Assisti a um filme americano chamado “A menina que roubava livros”. Durante a Segunda Guerra Mundial, uma jovem garota consegue sobreviver na Alemanha nazista através dos livros que ela rouba. Ajudada por seu pai adotivo ela aprende a ler e partilhar livros com seus amigos, incluindo um homem judeu que vive na clandestinidade em sua casa. O jovem judeu escondia-se para evitar ser morto pelo exército nazista.
A garota desta crônica, Silvia, é amazonense, natural de Anori. Veio para Manaus “deportada”, segunda ela mesma. Seus pais, produtores rurais no interior, queriam evitar o casamento de Silvia com algum rapaz não recomendado. E Silvia, mesmo apaixonada, queria estudar e ser alguém na vida.
As dificuldades de uma garota séria e determinada, vinda do interior e com poucos recursos, dispensam maiores comentários. O fato é que ela trabalhava e estudava com afinco.
Silvia, poetisa e professora aposentada, participa de um projeto da ABEPPA – Associação Brasileira de Escritores e Poetas Pan-Amazônicos – que leva livros para bibliotecas do interior. Ao falar sobre o projeto, Silvia se enche de entusiasmo. Percebi que aquilo parecia ser uma espécie de catarse.
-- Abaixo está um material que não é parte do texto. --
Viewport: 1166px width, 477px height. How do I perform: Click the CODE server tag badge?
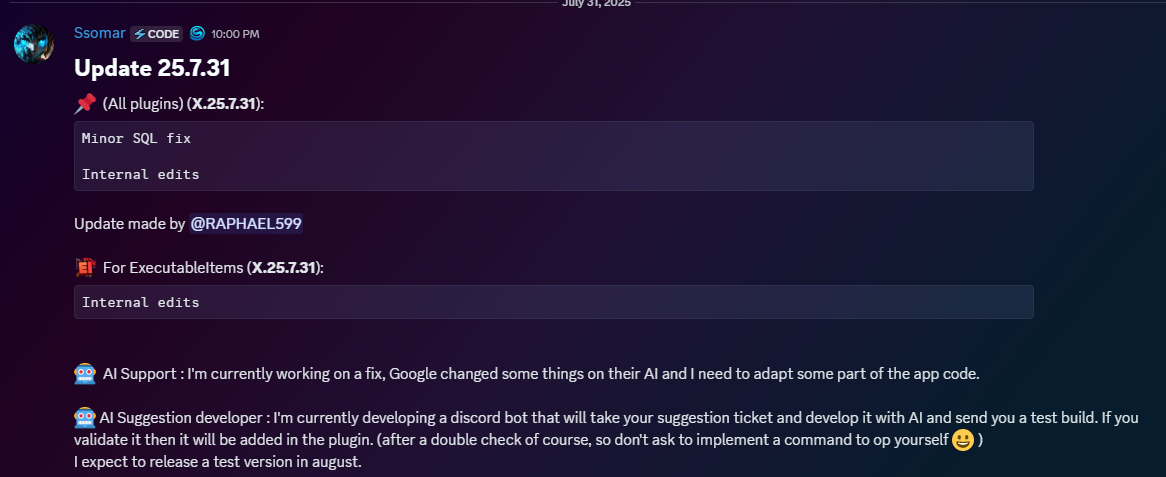pos(156,34)
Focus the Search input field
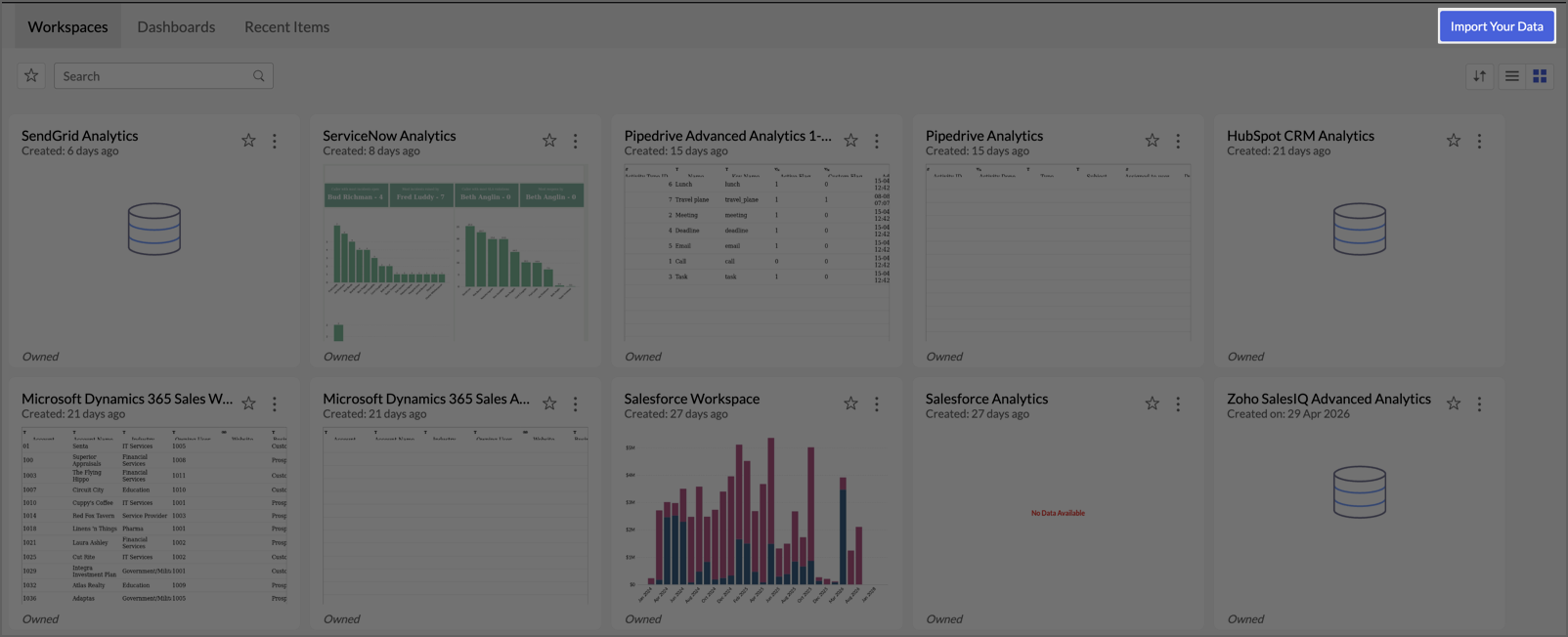 pos(163,76)
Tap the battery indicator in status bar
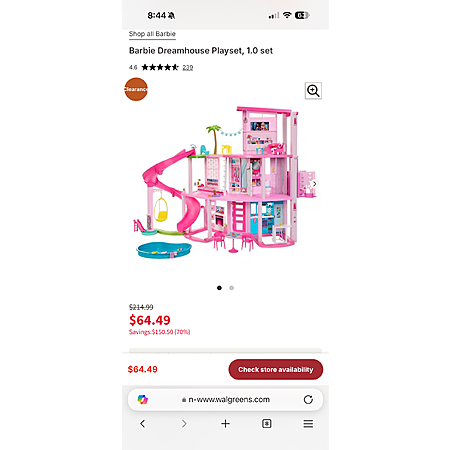 coord(302,15)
A verdade é que Silvia, quando estudante adolescente, não tinha tempo de fazer todas as tarefas de casa. Frequentava a biblioteca pública na hora do almoço. Mas o tempo era curto. Então Silvia arrancava folhas dos livros para terminar as tarefas entre uma aula e outra. No dia seguinte, Silvia diligentemente recolocava as folhas nos livros. Segundo ela, os restauros eram caprichados e o “crime” ficava quase imperceptível.
 A psicanálise talvez explique esse entusiasmo de Silvia pelo projeto da ABEPPA. Sob a óptica da psicanálise, catarse é o experimentar da liberdade em relação a alguma situação opressora, através de uma resolução que se apresente de forma eficaz. Ao colaborar para que estudantes do interior tenham acesso aos livros, Silvia se livra de um sentimento de culpa por ter dilacerado alguns livros didáticos da Biblioteca Pública do Estado.
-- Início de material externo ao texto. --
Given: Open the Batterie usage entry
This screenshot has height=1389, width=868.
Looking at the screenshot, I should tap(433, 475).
Disse a Silvia que ela não cometeu crime nenhum. Se a menina alemã que roubava livros foi perdoada, imagine ela que só cometeu pequenos furtos de uso.
Disse a ela que no furto de uso, ocorrem dois requisitos: o objetivo de uso momentâneo ou por curto período da coisa e a devolução espontânea e em sua integralidade do objeto furtado. Disse ainda que o furto de uso não se enquadra no Código Penal. O ato é considerado atípico e não passível de pena na esfera criminal.
O mundo estaria bem melhor com mais pessoas que arriscam tudo para ler e ter acesso a um bom livro.